By Jonah Goldberg
Friday, January 25, 2019
The president and Democratic leaders are rightly taking a lot of heat for the current impasse, but congressional Republicans deserve their share of blame, too.
As the partial government shutdown stretches into its second month, a new Fox News poll finds that 51 percent of respondents blame the president, 34 percent blame the Democrats, 9 percent say everyone involved is to blame. And only 3 percent blame the Republicans. To put this in perspective, the margin of error in the poll is 3 percent.
That’s weird.
It’s understandable why so many blame the president. He said he would own the shutdown if the Democrats refused to pay for it. On Dec. 11, the president proclaimed in an Oval Office meeting with then-incoming House speaker Nancy Pelosi and Senate minority leader Chuck Schumer, “I am proud to shut down the government for border security, Chuck. . . . I will take the mantle. I will be the one to shut it down. I’m not going to blame you for it.”
Since then, the president has changed his tune, blaming the Democrats, in part because they’ve rejected several possible compromises as non-starters. Pelosi says that the wall is an “immorality,” and the most she’d agree to spend on it would be one dollar.
Given the contours of the fight between the White House and the Democrats, it’s easy to see why each side gets a good deal of blame from partisans. At the end of 2018, there was a Schumer-backed proposal to fund the government with $1.6 billion for “border security,” which included fencing or walls.
And many Democrats supported walls or fences on the border in the past. In 2006, then-senators Barack Obama, Hillary Clinton, Joe Biden, Schumer, and 22 other Democrats voted for the Secure Fence Act, which mandated 700 miles of double fencing along parts of the southern border. Later, President Obama boasted about how much of that fencing was built on his watch.
To be fair, many Democrats say the real issue is that they don’t want to cave to what they call the “hostage taking” tactic of using a shutdown as leverage. But that doesn’t negate the hypocrisy of suddenly claiming that building border barriers — something the Obama administration did — is immoral.
But, again, the remarkable thing is not that Trump and the Democrats are being blamed, it’s that the Republicans are getting off scot-free.
As Commentary magazine’s Noah Rothman explained for NBC’s Think site, the congressional GOP deserves its share of the blame for getting us to this impasse.
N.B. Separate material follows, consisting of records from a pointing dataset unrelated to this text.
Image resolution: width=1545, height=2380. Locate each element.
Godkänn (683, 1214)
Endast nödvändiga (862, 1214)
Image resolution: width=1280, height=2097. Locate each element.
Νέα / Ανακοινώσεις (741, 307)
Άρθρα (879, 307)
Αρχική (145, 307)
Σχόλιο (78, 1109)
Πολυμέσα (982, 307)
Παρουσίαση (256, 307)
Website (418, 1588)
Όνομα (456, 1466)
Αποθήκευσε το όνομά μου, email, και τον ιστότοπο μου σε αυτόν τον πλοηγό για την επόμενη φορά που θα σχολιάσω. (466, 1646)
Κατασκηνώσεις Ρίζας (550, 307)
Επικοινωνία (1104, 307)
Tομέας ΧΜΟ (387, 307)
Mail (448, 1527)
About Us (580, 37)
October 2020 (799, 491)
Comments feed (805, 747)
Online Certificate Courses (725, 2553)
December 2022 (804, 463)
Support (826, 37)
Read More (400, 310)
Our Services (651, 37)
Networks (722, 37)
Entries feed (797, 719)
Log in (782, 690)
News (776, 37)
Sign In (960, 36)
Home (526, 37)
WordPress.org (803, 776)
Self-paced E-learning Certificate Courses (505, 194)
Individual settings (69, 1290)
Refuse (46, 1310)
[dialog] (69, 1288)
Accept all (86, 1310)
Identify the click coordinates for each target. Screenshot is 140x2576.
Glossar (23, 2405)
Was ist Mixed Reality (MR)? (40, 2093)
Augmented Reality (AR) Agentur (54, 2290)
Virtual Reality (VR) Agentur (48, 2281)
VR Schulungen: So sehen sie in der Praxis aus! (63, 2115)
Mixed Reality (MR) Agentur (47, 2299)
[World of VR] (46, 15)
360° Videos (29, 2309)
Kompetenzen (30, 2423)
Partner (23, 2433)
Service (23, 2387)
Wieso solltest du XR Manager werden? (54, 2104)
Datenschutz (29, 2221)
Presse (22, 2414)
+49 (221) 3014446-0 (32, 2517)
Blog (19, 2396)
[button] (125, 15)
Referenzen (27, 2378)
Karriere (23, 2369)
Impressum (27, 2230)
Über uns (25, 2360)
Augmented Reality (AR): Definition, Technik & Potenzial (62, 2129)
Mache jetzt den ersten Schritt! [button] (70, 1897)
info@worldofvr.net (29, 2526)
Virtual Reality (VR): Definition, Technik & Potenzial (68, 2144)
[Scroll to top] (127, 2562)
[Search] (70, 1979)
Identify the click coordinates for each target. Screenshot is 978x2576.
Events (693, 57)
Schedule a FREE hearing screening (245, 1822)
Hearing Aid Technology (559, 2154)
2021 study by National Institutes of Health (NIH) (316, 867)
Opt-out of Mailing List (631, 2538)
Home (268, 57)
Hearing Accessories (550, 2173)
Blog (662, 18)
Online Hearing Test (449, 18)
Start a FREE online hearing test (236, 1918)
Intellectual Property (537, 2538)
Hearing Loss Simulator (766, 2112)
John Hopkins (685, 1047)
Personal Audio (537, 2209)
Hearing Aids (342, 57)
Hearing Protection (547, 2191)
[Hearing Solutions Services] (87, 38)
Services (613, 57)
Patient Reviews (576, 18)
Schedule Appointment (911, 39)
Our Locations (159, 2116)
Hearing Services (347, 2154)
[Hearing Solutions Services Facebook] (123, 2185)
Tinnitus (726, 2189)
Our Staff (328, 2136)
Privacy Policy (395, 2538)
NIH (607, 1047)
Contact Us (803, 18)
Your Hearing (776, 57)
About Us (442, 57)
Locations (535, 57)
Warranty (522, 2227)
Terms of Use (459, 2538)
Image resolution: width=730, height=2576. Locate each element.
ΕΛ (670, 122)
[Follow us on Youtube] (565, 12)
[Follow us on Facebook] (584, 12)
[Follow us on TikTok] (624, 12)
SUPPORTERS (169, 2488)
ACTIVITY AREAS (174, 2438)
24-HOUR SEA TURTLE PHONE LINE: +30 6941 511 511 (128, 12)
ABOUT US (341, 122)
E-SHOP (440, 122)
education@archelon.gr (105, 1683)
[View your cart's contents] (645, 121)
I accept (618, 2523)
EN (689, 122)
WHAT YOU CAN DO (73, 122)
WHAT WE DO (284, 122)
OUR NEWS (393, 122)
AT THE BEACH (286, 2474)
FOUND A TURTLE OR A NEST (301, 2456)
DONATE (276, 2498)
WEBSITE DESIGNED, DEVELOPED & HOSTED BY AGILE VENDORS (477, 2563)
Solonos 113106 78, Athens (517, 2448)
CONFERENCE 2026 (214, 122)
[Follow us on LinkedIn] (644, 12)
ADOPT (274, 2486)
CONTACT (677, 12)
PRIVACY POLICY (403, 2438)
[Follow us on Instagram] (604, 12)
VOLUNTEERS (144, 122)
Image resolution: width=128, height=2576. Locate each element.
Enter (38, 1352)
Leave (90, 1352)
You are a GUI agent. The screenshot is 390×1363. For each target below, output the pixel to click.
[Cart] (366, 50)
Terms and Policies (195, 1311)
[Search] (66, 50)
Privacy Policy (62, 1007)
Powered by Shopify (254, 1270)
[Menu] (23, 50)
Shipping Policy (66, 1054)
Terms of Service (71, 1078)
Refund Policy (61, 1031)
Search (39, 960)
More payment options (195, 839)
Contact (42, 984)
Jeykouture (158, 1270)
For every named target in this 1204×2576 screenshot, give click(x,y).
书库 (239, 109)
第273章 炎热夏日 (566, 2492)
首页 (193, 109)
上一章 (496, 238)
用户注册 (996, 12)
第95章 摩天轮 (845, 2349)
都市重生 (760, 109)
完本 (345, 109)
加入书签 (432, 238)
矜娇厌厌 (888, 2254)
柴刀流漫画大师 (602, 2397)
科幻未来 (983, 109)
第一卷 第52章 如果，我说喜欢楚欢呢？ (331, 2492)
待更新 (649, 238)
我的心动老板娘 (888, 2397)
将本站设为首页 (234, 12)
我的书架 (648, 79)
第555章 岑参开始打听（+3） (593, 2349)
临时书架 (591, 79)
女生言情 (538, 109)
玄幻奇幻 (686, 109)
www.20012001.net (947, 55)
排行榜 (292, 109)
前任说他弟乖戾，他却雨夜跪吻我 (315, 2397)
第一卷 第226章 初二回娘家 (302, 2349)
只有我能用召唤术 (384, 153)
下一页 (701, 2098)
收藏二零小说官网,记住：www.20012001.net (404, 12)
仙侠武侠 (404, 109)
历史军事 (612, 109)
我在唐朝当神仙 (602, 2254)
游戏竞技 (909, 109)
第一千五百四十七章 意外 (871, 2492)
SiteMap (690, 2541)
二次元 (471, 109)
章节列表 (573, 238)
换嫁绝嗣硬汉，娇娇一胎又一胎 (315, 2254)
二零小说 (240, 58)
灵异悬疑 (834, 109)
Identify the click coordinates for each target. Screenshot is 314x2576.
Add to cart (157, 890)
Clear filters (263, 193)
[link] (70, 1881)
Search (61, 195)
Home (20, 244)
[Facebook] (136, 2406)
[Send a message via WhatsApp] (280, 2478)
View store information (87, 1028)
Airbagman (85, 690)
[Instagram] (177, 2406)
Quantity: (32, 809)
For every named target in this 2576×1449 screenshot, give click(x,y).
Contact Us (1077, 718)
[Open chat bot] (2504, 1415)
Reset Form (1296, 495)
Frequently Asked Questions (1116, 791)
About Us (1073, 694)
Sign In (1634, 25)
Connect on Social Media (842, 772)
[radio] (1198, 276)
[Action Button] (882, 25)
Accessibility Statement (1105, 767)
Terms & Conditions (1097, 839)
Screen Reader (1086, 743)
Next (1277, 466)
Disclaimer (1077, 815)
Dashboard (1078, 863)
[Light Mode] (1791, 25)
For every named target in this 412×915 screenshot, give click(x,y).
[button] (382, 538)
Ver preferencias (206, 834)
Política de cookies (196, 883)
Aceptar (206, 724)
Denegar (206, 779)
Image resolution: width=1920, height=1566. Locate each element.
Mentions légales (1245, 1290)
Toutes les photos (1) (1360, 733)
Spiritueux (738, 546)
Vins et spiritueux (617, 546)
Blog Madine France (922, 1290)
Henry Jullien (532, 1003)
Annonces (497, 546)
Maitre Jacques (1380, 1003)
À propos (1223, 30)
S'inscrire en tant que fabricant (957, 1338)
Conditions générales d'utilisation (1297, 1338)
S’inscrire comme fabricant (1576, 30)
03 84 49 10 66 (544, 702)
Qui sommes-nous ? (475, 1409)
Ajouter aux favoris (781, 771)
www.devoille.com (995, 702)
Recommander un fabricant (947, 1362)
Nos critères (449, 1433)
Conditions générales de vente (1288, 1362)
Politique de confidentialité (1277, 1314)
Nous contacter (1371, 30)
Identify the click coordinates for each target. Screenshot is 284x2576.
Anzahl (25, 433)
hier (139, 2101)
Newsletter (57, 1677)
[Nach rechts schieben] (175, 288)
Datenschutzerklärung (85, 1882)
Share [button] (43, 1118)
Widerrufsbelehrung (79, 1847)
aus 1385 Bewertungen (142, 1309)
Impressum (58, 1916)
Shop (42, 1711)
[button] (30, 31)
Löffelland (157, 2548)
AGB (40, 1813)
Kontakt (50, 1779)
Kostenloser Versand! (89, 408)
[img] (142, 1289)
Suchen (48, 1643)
When the Republicans controlled both chambers of Congress, they routinely punted on the issue of wall funding.
“We have to deal with (Hurricane) Harvey, we have the debt ceiling, we have a continuing resolution, which will be just about a three-month continuing resolution,” then-House majority leader Kevin McCarthy said in September 2017. “So you will deal with the wall a little later in the year.”
Then, with the midterm elections looming, Republicans kicked the can again.
“Republican leaders are more focused on urging Trump to delay a fight for the wall than on fighting for it themselves,” the Washington Post reported in September 2018. “Congress is working to pass a short-term spending bill that would avert a government shutdown Oct. 1 and punt a showdown over wall funding into December, after the November midterms.”
And the current shutdown was precipitated in large part because the Republican Freedom Caucus wouldn’t accept anything less than Trump’s request for $5.7 billion in funding.
There’s also the fact that Senate majority leader Mitch McConnell has opted to back the president’s play (despite opposing a shutdown in the first place) by refusing to consider any bills the president won’t sign.
Of course, what all of this leaves out is the fact that the reason Republicans punted on the wall is that the wall is not very popular, even among Republicans. As the New York Times' Nate Cohn recently noted, voters have steadily opposed it by a 20-point margin in national polls. “That makes it even less popular than the president himself.”
But by constantly paying lip service to the president’s cherished policy goal while doing nothing, Republicans made it inevitable that he would get fed up with the delays and force a confrontation. At the very least, the congressional GOP deserves a larger portion of the blame, and its insistence that this is only a crisis now that it is not in charge should be added to the hypocrisy list alongside the Democrats’ sudden moral horror of walls.